Can a Monolith Be Beautiful?
DHH describes his views on the hype regarding microservices oriented architecture (MSOA). He thought that we were blinded and prone to over-engineering new systems like microservices. Instead, he pointedly described Basecamp as a “majestic monolith” that benefited from a dynamic programming language; and over the past decade, optimizations in operating system functionality and CPU performance. DHH argued against going for distributed computing applications at the outset, especially in a small setup.

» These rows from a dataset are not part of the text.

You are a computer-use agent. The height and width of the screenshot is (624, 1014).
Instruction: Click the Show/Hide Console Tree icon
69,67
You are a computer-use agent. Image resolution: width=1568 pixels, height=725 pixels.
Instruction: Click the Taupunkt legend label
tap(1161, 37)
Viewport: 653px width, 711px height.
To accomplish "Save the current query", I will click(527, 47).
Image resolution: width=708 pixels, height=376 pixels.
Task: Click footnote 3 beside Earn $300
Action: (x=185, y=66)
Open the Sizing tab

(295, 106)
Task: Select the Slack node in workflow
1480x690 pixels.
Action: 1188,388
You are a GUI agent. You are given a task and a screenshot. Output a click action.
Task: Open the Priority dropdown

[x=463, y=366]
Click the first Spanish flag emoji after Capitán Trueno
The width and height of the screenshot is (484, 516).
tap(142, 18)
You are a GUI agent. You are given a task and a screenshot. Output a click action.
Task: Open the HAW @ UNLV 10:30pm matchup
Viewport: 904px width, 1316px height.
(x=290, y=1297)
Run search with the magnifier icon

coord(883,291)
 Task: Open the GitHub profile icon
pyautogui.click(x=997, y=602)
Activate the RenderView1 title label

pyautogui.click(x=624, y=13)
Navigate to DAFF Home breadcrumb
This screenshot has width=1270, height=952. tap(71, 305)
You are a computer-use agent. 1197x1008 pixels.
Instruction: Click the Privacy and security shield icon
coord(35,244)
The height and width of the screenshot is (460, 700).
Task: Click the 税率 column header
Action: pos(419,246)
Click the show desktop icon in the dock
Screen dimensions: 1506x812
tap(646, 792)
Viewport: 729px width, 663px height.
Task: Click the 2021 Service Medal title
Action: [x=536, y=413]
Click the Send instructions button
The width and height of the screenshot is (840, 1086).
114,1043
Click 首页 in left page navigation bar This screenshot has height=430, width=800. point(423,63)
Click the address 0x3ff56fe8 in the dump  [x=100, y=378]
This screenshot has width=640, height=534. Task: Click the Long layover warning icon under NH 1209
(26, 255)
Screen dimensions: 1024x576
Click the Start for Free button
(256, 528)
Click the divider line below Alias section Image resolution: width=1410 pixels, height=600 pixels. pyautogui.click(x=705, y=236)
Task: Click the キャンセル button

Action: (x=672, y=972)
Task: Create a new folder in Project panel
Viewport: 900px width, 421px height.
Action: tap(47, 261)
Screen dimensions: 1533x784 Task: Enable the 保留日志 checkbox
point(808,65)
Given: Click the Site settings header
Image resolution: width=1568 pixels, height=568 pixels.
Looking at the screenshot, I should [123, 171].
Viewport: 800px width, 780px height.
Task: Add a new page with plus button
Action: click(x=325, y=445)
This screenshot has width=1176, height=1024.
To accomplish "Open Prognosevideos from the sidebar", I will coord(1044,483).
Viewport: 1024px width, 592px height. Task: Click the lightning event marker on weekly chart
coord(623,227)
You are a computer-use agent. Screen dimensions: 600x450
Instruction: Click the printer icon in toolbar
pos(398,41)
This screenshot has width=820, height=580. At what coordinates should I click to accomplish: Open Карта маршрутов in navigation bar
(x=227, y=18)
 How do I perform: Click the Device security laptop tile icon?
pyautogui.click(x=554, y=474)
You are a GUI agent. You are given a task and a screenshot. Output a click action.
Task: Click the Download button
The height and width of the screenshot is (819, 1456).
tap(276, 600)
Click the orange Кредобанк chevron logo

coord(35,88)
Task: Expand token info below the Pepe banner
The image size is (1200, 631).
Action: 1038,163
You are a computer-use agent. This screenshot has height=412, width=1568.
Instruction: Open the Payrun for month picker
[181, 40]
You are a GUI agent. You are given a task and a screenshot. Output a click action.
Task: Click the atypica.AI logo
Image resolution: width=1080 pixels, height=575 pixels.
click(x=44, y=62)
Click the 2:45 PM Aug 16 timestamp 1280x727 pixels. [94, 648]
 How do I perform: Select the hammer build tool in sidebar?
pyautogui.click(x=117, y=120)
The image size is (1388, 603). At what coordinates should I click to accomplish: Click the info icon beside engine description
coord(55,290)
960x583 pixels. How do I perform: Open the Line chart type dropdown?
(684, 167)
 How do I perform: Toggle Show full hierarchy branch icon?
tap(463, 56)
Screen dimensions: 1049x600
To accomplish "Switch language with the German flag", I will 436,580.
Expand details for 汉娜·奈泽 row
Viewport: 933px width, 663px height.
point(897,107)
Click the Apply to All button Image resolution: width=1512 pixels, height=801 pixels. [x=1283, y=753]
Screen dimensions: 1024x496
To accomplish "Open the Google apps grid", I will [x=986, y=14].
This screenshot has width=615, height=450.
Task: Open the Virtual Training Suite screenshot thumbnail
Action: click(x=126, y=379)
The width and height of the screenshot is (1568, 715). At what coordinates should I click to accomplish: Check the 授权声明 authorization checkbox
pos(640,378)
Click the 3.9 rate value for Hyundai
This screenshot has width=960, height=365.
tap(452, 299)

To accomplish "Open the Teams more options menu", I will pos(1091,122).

I found his views reassuring for the monolithic application. However, I observed that Basecamp, and I have never seen the code, has been under his complete control since the beginning. Every check-in of code into the version control system was most likely validated. DHH and Jason Fried are unusual because they are the architects who have stayed with their software. Architects often drop out of coding activities and mostly move on to other software systems and join other companies. Additionally, there is no way to see the “beauty” of Basecamp without examining the application code, infrastructure and, of course, the people culture at 37 Signals. So while I think a monolith can be magnificent and even majestic, it is a very tall order to ensure that it remains beautiful as time marches on.
There is a severe downside to monoliths in commercial companies. They are not normally open source and, therefore, they cannot be subject to independent critical reviews, not even of the structural engineering, security, and compliance types. I suspect that the beauty of a monolith is in the eyes of the architectural beholder and can be used as leverage — like a big stick to beat the development staff with it. “This is how it works here, this is what we have and this is how we are going to do it in order to get the delivery out of the door for milestone X.” In other words, beauty does not pay the bills. So in the end, we eventually finish with ugly monoliths, and they persist until a critical juncture, which might be business model failure and disruptive entries from the competition.
A Java EE Monolith is broken when it exhibits the following characteristics:
- It was not written from the beginning (five years ago) as a modular application where modules are self-contained with high cohesion and reduced coupling.
- Original architects have left the building and stage; and the current owners have no clue about deep internals.
- It is a representation of the political infighting status, managerial power, and intrigue.
- The organization is resistant to changing the monolith — worldly consultants and contractors have a tough time getting management to listen.
- There is a distinct lack of unit tests, sometimes with less than 10% coverage, and integration testing is hard because it falls one or two Scrum sprints beyond the current one.
- It is extremely hard to get around hard-coded dependencies, such as customer detail, test databases, and limited environments. In other words, testing the simplest code turns into a nightmare.
- The monolith has severe dependencies on legacy libraries from a decade or more years ago: Struts 1.x, WebWork, Tapestry, Spring Framework 1 or 2, and XML configuration.
- The standard build chain is complicated and takes a very long time.
- Even if management suddenly gave the green light to the entire development team today, there would be a huge mountain to climb to adopt Java SE/JDK 9, and the application code has not evolved much beyond Java SE 6 (2007).
All of these problems reflect the company’s origin, the culture, and people organization. And there you have it, ye olde monolith.